◆ Directions: Produce an exact copy of the lines from the line containing "製品 (36, 1455)" through the last line of the listing below, both ends included, and nothing else.
- Opening Delimiter -
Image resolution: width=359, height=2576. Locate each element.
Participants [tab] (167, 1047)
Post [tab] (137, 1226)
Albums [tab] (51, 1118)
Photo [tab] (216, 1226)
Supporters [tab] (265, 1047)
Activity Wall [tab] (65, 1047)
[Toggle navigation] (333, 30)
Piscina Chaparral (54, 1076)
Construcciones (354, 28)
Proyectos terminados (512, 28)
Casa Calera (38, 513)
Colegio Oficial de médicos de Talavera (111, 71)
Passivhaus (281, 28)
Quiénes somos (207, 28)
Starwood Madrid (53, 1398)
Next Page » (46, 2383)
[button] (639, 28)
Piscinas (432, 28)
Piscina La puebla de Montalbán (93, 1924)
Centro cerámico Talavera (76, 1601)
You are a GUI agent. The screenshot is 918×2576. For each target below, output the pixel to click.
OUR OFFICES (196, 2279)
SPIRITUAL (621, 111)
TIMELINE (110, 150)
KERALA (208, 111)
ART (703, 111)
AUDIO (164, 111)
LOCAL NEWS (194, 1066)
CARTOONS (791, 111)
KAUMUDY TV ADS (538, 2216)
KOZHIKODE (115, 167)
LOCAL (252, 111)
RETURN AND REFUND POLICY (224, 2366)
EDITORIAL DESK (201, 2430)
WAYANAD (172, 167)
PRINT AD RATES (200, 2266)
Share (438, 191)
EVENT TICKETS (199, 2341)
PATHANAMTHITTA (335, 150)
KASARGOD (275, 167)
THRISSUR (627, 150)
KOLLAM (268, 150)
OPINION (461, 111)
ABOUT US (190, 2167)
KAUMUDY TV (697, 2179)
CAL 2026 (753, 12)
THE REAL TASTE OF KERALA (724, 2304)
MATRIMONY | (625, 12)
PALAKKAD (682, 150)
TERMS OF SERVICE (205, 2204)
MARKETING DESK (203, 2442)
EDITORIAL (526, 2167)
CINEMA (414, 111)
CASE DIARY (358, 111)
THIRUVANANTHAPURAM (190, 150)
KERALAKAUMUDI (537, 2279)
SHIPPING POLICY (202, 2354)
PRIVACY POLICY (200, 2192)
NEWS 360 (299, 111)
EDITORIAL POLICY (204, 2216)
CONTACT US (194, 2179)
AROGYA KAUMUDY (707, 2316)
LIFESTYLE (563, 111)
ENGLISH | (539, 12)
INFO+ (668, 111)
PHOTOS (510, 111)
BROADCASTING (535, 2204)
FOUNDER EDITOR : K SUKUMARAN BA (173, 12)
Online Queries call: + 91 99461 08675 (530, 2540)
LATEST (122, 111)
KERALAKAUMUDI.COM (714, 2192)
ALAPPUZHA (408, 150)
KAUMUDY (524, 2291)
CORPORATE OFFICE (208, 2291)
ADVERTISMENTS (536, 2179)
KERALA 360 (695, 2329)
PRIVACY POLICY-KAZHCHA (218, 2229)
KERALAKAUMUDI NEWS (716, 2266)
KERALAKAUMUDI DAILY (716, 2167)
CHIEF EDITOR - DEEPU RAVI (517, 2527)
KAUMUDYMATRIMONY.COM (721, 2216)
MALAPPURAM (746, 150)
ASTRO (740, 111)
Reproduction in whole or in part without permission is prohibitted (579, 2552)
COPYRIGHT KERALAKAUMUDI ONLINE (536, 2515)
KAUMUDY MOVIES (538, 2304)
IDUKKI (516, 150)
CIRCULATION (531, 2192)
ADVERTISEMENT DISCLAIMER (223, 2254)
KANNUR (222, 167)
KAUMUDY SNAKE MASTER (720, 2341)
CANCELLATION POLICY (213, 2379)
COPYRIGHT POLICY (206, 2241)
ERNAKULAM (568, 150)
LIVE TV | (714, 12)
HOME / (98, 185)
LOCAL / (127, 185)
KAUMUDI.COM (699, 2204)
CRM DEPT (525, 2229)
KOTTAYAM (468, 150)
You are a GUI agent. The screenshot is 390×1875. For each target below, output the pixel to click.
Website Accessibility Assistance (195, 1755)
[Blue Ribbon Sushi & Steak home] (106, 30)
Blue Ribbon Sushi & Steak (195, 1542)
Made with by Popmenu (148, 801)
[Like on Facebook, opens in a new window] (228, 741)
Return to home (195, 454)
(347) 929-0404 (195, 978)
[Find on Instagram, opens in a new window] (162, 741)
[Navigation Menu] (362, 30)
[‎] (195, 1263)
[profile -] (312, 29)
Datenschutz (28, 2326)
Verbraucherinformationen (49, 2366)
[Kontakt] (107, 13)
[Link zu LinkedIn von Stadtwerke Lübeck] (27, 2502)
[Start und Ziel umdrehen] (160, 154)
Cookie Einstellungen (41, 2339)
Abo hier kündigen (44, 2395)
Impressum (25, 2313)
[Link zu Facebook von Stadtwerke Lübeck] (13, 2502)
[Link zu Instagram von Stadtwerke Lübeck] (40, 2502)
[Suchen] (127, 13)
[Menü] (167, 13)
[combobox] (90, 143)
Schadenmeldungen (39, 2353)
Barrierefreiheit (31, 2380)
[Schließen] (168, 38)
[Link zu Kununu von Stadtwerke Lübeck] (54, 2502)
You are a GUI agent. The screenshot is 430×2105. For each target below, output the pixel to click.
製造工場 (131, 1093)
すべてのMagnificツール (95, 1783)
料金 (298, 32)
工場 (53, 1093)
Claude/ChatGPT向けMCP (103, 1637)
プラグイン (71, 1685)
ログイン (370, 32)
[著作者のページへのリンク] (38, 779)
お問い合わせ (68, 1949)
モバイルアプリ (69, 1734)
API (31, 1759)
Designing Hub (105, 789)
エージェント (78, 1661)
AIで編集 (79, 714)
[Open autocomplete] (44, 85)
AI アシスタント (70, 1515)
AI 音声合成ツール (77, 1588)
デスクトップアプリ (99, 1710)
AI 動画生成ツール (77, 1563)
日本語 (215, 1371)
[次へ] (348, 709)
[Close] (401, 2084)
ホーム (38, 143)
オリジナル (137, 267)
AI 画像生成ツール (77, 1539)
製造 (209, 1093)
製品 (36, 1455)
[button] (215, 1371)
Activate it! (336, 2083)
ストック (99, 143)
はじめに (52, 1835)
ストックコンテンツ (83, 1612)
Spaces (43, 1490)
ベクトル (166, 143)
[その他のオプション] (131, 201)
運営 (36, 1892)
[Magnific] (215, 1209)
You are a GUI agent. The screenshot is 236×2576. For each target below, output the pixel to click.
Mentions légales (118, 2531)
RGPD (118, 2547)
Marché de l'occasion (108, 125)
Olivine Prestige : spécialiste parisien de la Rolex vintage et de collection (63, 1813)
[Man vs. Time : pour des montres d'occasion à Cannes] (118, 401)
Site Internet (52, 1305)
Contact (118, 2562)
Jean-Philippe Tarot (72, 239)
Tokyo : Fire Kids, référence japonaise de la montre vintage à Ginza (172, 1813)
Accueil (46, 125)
- Closing Delimiter -
◆ Finished exercise:
製品 (36, 1455)
[button] (215, 1371)
Activate it! (336, 2083)
ストック (99, 143)
はじめに (52, 1835)
ストックコンテンツ (83, 1612)
Spaces (43, 1490)
ベクトル (166, 143)
[その他のオプション] (131, 201)
運営 (36, 1892)
[Magnific] (215, 1209)
You are a GUI agent. The screenshot is 236×2576. For each target below, output the pixel to click.
Mentions légales (118, 2531)
RGPD (118, 2547)
Marché de l'occasion (108, 125)
Olivine Prestige : spécialiste parisien de la Rolex vintage et de collection (63, 1813)
[Man vs. Time : pour des montres d'occasion à Cannes] (118, 401)
Site Internet (52, 1305)
Contact (118, 2562)
Jean-Philippe Tarot (72, 239)
Tokyo : Fire Kids, référence japonaise de la montre vintage à Ginza (172, 1813)
Accueil (46, 125)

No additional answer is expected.